(Beginning of Provided records)

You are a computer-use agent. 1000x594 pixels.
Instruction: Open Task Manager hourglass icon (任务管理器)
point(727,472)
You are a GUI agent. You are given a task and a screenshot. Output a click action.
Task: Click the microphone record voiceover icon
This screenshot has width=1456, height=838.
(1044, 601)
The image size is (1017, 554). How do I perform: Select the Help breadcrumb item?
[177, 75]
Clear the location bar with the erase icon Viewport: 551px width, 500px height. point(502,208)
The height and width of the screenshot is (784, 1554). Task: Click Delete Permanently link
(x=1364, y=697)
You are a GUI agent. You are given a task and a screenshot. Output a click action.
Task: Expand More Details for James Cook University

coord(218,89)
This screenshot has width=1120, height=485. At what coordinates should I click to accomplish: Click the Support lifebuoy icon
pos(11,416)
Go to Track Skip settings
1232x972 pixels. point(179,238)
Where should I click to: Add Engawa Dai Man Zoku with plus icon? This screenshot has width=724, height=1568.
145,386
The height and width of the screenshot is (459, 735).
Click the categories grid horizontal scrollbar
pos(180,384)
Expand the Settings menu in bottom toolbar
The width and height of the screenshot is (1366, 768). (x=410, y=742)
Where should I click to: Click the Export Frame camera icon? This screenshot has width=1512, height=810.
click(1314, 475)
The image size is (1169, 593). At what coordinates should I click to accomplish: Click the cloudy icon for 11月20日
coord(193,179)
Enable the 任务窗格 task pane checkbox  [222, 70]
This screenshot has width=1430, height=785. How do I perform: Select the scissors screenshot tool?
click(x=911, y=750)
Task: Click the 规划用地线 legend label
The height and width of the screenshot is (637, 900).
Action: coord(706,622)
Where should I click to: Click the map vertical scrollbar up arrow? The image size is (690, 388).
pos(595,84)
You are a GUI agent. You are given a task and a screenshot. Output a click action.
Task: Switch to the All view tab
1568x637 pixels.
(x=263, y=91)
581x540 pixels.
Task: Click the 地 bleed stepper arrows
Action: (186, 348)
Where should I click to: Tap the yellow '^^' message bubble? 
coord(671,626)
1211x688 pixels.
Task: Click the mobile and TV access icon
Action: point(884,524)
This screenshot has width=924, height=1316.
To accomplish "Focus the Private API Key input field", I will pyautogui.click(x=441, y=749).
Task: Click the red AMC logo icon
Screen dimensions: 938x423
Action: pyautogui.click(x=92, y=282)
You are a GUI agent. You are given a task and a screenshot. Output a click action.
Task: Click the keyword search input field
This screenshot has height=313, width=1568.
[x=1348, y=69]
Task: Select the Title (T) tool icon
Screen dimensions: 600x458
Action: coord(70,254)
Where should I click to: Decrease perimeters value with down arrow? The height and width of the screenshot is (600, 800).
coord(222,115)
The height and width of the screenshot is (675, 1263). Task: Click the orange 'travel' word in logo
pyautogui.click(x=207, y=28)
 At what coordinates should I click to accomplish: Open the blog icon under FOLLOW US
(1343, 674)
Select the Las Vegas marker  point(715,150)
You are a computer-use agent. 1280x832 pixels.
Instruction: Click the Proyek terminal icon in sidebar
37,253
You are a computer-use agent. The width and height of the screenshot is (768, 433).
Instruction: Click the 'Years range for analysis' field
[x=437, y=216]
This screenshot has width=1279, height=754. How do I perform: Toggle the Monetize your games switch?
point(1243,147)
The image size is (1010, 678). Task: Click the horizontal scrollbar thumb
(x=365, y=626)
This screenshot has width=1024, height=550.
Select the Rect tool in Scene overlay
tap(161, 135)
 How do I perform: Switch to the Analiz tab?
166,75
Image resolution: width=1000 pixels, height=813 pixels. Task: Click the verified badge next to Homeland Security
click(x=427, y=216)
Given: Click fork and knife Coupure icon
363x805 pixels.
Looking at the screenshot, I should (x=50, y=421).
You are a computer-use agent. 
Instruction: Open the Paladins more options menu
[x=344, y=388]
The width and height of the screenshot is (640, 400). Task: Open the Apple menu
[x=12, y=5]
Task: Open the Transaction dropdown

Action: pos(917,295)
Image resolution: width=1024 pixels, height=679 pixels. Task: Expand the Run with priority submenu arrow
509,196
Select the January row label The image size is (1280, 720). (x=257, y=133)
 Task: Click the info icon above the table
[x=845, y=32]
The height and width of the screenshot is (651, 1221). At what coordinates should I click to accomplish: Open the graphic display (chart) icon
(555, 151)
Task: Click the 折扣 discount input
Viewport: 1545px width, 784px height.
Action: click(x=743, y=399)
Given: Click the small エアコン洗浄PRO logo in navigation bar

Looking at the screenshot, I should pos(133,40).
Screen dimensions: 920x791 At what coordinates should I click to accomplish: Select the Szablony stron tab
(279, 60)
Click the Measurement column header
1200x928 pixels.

(End of Provided records)

— Prompt —
All lines in the entries above that hold the word "label" need to be copied.

— Problem solution —
Task: Click the 规划用地线 legend label
Select the January row label The image size is (1280, 720). (x=257, y=133)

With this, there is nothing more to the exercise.